A policial militar Júlia Natália Girão Gomes, de 27 anos, presa nesta terça-feira (11) por envolvimento com a morte do soldado PM Raphael Sampaio da Silva, 27, já possuía histórico criminal. O PM teve o corpo encontrado carbonizado em um carro, no bairro Ancuri, em Itaitinga, na região metropolitana de Fortaleza, horas antes da prisão.
A soldado, que foi admitida na Polícia Militar do Ceará em novembro de 2024, foi autuada em flagrante por homicídio na sede do Departamento de Homicídios e Proteção à Pessoa (DHPP), da Polícia Civil, em Fortaleza.
A policial militar foi encontrada com as mãos amarradas em uma área de mata ao lado da BR-116 por moradores da região, próximo ao local onde o corpo de Raphael Sampaio da Silva foi encontrado. A PM presa e o soldado morto eram colegas de equipe no mesmo batalhão da Polícia Militar.

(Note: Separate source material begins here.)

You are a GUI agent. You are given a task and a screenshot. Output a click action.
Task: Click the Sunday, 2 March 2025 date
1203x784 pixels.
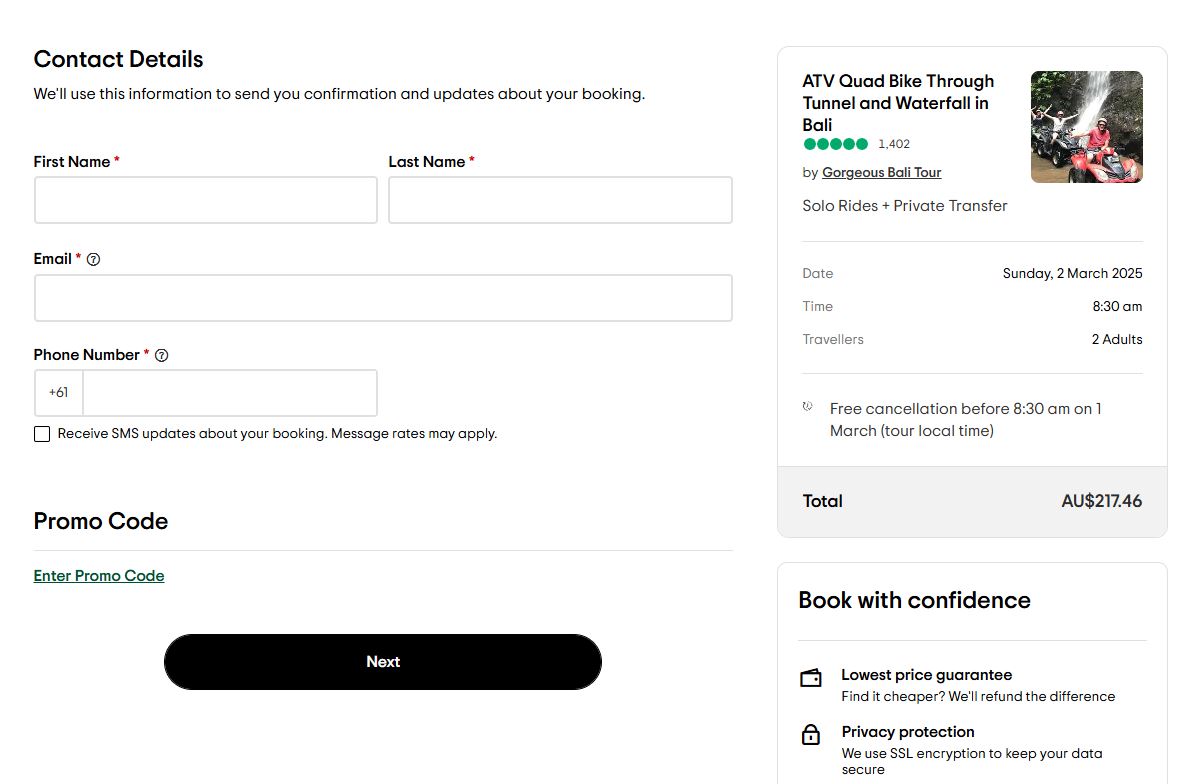pyautogui.click(x=1072, y=273)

A TV Verdes Mares obteve uma imagem captada por câmera de segurança na oficina de propriedade do marido da policial militar, que mostra que ela estava no estabelecimento às 8h52 desta terça-feira (11). A imagem rebateu a versão apresentada pela PM, em depoimento prestado à Polícia Civil, de que ela estava amarrada próximo ao local onde o corpo do militar foi encontrado carbonizado nesse horário. Não há informação precisa sobre o horário que Júlia foi encontrada amarrada por moradores próximo à BR-116.
A Polícia Civil suspeita que a PM forjou estar na cena do crime para se passar por vítima junto de Raphael, com quem ela teria tido um relacionamento amoroso. A motivação do homicídio é investigada.